TASK BRIEF: All records that follow are to be output exactly.

MATERIAL SUPPLIED:
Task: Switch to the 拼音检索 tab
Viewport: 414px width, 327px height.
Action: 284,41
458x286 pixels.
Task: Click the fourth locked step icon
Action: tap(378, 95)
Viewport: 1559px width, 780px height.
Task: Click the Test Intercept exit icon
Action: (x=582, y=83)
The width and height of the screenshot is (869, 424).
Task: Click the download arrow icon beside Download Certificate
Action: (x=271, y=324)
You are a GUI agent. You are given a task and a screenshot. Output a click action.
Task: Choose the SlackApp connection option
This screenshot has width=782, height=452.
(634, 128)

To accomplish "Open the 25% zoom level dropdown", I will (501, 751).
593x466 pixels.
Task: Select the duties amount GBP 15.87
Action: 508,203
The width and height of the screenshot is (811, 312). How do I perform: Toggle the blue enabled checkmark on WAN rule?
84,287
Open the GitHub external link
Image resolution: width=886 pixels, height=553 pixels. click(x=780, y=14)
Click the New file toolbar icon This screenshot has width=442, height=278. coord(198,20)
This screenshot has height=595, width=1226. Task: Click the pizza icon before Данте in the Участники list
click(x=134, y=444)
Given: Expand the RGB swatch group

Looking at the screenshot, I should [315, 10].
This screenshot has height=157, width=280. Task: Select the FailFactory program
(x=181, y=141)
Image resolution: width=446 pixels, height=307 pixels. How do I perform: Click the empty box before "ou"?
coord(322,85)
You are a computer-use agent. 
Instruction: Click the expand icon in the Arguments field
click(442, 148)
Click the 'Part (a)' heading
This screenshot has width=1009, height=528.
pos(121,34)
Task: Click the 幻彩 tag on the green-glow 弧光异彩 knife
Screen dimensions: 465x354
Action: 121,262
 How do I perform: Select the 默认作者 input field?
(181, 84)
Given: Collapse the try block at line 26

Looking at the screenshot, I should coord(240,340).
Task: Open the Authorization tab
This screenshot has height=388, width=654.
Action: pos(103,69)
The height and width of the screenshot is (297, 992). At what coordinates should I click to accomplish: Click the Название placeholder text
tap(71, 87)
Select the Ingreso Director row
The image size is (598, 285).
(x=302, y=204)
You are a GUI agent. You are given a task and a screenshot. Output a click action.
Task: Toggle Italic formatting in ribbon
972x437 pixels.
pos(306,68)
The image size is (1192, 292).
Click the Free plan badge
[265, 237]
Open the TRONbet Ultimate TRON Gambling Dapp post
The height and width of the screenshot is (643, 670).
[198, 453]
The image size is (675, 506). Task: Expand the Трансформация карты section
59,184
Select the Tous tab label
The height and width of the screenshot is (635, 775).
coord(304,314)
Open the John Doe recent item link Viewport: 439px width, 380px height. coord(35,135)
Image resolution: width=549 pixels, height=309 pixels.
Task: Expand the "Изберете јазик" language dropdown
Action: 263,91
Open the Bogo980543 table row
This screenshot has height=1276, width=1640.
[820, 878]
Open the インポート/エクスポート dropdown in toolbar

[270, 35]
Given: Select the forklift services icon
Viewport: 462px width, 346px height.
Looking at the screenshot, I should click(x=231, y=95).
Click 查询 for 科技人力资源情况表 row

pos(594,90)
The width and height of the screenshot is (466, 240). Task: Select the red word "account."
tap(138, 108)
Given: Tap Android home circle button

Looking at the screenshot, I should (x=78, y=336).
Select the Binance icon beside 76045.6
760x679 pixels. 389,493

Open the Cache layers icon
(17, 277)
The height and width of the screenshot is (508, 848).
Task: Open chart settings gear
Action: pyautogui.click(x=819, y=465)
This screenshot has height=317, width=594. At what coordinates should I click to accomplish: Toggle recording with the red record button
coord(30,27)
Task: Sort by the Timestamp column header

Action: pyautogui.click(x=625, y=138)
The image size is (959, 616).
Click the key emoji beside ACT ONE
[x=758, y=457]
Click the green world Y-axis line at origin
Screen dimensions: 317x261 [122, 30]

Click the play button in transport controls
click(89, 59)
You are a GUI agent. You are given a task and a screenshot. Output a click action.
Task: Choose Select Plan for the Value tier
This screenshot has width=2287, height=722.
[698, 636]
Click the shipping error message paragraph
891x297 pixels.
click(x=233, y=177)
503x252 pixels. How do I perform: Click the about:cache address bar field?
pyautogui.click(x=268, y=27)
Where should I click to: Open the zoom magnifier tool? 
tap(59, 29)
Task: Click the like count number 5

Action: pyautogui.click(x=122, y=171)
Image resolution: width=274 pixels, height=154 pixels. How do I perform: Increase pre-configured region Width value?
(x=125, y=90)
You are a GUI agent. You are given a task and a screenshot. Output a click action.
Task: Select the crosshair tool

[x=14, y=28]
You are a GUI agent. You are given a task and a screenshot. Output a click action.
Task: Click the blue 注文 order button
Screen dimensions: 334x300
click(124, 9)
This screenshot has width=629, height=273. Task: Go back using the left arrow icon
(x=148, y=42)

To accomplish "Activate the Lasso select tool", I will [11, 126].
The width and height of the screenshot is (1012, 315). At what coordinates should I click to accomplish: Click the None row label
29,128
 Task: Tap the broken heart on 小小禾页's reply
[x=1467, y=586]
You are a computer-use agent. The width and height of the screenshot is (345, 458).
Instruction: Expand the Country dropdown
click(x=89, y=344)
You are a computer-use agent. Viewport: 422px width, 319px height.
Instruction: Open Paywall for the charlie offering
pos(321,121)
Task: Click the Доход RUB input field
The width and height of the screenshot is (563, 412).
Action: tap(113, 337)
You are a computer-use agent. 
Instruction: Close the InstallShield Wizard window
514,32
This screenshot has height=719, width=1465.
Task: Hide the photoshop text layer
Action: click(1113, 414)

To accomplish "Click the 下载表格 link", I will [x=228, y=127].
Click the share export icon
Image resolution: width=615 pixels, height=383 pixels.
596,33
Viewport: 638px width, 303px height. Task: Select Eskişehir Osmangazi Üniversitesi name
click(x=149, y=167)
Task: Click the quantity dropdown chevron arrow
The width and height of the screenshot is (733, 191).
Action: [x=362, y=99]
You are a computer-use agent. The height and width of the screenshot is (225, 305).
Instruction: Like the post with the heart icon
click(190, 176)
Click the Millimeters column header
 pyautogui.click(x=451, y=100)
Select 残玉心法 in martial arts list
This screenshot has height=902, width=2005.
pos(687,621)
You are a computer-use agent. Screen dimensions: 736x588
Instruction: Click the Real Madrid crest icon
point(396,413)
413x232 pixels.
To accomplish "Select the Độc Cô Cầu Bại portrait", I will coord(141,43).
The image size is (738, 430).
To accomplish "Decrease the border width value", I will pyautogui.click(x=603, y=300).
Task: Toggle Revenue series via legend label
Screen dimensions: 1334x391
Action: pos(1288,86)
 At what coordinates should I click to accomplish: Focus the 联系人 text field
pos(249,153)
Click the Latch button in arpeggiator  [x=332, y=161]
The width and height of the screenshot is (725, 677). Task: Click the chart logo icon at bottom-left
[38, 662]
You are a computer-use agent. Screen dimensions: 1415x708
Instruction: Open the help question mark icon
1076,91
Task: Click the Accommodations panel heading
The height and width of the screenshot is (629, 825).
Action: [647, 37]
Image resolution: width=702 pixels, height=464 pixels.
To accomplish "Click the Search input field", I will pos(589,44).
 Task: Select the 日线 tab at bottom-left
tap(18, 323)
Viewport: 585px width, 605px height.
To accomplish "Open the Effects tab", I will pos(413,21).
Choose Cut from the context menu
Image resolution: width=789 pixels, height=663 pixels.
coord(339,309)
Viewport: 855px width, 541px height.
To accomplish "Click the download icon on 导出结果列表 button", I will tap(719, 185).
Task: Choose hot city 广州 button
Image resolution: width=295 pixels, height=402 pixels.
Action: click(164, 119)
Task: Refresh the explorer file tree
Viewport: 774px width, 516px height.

RESPONSE FOR THIS EXERCISE:
Task: Switch to the 拼音检索 tab
Viewport: 414px width, 327px height.
Action: 284,41
458x286 pixels.
Task: Click the fourth locked step icon
Action: tap(378, 95)
Viewport: 1559px width, 780px height.
Task: Click the Test Intercept exit icon
Action: (x=582, y=83)
The width and height of the screenshot is (869, 424).
Task: Click the download arrow icon beside Download Certificate
Action: (x=271, y=324)
You are a GUI agent. You are given a task and a screenshot. Output a click action.
Task: Choose the SlackApp connection option
This screenshot has width=782, height=452.
(634, 128)

To accomplish "Open the 25% zoom level dropdown", I will (501, 751).
593x466 pixels.
Task: Select the duties amount GBP 15.87
Action: 508,203
The width and height of the screenshot is (811, 312). How do I perform: Toggle the blue enabled checkmark on WAN rule?
84,287
Open the GitHub external link
Image resolution: width=886 pixels, height=553 pixels. click(x=780, y=14)
Click the New file toolbar icon This screenshot has width=442, height=278. coord(198,20)
This screenshot has height=595, width=1226. Task: Click the pizza icon before Данте in the Участники list
click(x=134, y=444)
Given: Expand the RGB swatch group

Looking at the screenshot, I should [315, 10].
This screenshot has height=157, width=280. Task: Select the FailFactory program
(x=181, y=141)
Image resolution: width=446 pixels, height=307 pixels. How do I perform: Click the empty box before "ou"?
coord(322,85)
You are a computer-use agent. 
Instruction: Click the expand icon in the Arguments field
click(442, 148)
Click the 'Part (a)' heading
This screenshot has width=1009, height=528.
pos(121,34)
Task: Click the 幻彩 tag on the green-glow 弧光异彩 knife
Screen dimensions: 465x354
Action: 121,262
 How do I perform: Select the 默认作者 input field?
(181, 84)
Given: Collapse the try block at line 26

Looking at the screenshot, I should coord(240,340).
Task: Open the Authorization tab
This screenshot has height=388, width=654.
Action: pos(103,69)
The height and width of the screenshot is (297, 992). At what coordinates should I click to accomplish: Click the Название placeholder text
tap(71, 87)
Select the Ingreso Director row
The image size is (598, 285).
(x=302, y=204)
You are a GUI agent. You are given a task and a screenshot. Output a click action.
Task: Toggle Italic formatting in ribbon
972x437 pixels.
pos(306,68)
The image size is (1192, 292).
Click the Free plan badge
[265, 237]
Open the TRONbet Ultimate TRON Gambling Dapp post
The height and width of the screenshot is (643, 670).
[198, 453]
The image size is (675, 506). Task: Expand the Трансформация карты section
59,184
Select the Tous tab label
The height and width of the screenshot is (635, 775).
coord(304,314)
Open the John Doe recent item link Viewport: 439px width, 380px height. coord(35,135)
Image resolution: width=549 pixels, height=309 pixels.
Task: Expand the "Изберете јазик" language dropdown
Action: 263,91
Open the Bogo980543 table row
This screenshot has height=1276, width=1640.
[820, 878]
Open the インポート/エクスポート dropdown in toolbar

[270, 35]
Given: Select the forklift services icon
Viewport: 462px width, 346px height.
Looking at the screenshot, I should click(x=231, y=95).
Click 查询 for 科技人力资源情况表 row

pos(594,90)
The width and height of the screenshot is (466, 240). Task: Select the red word "account."
tap(138, 108)
Given: Tap Android home circle button

Looking at the screenshot, I should (x=78, y=336).
Select the Binance icon beside 76045.6
760x679 pixels. 389,493

Open the Cache layers icon
(17, 277)
The height and width of the screenshot is (508, 848).
Task: Open chart settings gear
Action: pyautogui.click(x=819, y=465)
This screenshot has height=317, width=594. At what coordinates should I click to accomplish: Toggle recording with the red record button
coord(30,27)
Task: Sort by the Timestamp column header

Action: pyautogui.click(x=625, y=138)
The image size is (959, 616).
Click the key emoji beside ACT ONE
[x=758, y=457]
Click the green world Y-axis line at origin
Screen dimensions: 317x261 [122, 30]

Click the play button in transport controls
click(89, 59)
You are a GUI agent. You are given a task and a screenshot. Output a click action.
Task: Choose Select Plan for the Value tier
This screenshot has width=2287, height=722.
[698, 636]
Click the shipping error message paragraph
891x297 pixels.
click(x=233, y=177)
503x252 pixels. How do I perform: Click the about:cache address bar field?
pyautogui.click(x=268, y=27)
Where should I click to: Open the zoom magnifier tool? 
tap(59, 29)
Task: Click the like count number 5

Action: pyautogui.click(x=122, y=171)
Image resolution: width=274 pixels, height=154 pixels. How do I perform: Increase pre-configured region Width value?
(x=125, y=90)
You are a GUI agent. You are given a task and a screenshot. Output a click action.
Task: Select the crosshair tool

[x=14, y=28]
You are a GUI agent. You are given a task and a screenshot. Output a click action.
Task: Click the blue 注文 order button
Screen dimensions: 334x300
click(124, 9)
This screenshot has width=629, height=273. Task: Go back using the left arrow icon
(x=148, y=42)

To accomplish "Activate the Lasso select tool", I will [11, 126].
The width and height of the screenshot is (1012, 315). At what coordinates should I click to accomplish: Click the None row label
29,128
 Task: Tap the broken heart on 小小禾页's reply
[x=1467, y=586]
You are a computer-use agent. The width and height of the screenshot is (345, 458).
Instruction: Expand the Country dropdown
click(x=89, y=344)
You are a computer-use agent. Viewport: 422px width, 319px height.
Instruction: Open Paywall for the charlie offering
pos(321,121)
Task: Click the Доход RUB input field
The width and height of the screenshot is (563, 412).
Action: tap(113, 337)
You are a computer-use agent. 
Instruction: Close the InstallShield Wizard window
514,32
This screenshot has height=719, width=1465.
Task: Hide the photoshop text layer
Action: click(1113, 414)

To accomplish "Click the 下载表格 link", I will [x=228, y=127].
Click the share export icon
Image resolution: width=615 pixels, height=383 pixels.
596,33
Viewport: 638px width, 303px height. Task: Select Eskişehir Osmangazi Üniversitesi name
click(x=149, y=167)
Task: Click the quantity dropdown chevron arrow
The width and height of the screenshot is (733, 191).
Action: [x=362, y=99]
You are a computer-use agent. The height and width of the screenshot is (225, 305).
Instruction: Like the post with the heart icon
click(190, 176)
Click the Millimeters column header
 pyautogui.click(x=451, y=100)
Select 残玉心法 in martial arts list
This screenshot has height=902, width=2005.
pos(687,621)
You are a computer-use agent. Screen dimensions: 736x588
Instruction: Click the Real Madrid crest icon
point(396,413)
413x232 pixels.
To accomplish "Select the Độc Cô Cầu Bại portrait", I will coord(141,43).
The image size is (738, 430).
To accomplish "Decrease the border width value", I will pyautogui.click(x=603, y=300).
Task: Toggle Revenue series via legend label
Screen dimensions: 1334x391
Action: pos(1288,86)
 At what coordinates should I click to accomplish: Focus the 联系人 text field
pos(249,153)
Click the Latch button in arpeggiator  [x=332, y=161]
The width and height of the screenshot is (725, 677). Task: Click the chart logo icon at bottom-left
[38, 662]
You are a computer-use agent. Screen dimensions: 1415x708
Instruction: Open the help question mark icon
1076,91
Task: Click the Accommodations panel heading
The height and width of the screenshot is (629, 825).
Action: [647, 37]
Image resolution: width=702 pixels, height=464 pixels.
To accomplish "Click the Search input field", I will pos(589,44).
 Task: Select the 日线 tab at bottom-left
tap(18, 323)
Viewport: 585px width, 605px height.
To accomplish "Open the Effects tab", I will pos(413,21).
Choose Cut from the context menu
Image resolution: width=789 pixels, height=663 pixels.
coord(339,309)
Viewport: 855px width, 541px height.
To accomplish "Click the download icon on 导出结果列表 button", I will tap(719, 185).
Task: Choose hot city 广州 button
Image resolution: width=295 pixels, height=402 pixels.
Action: click(164, 119)
Task: Refresh the explorer file tree
Viewport: 774px width, 516px height.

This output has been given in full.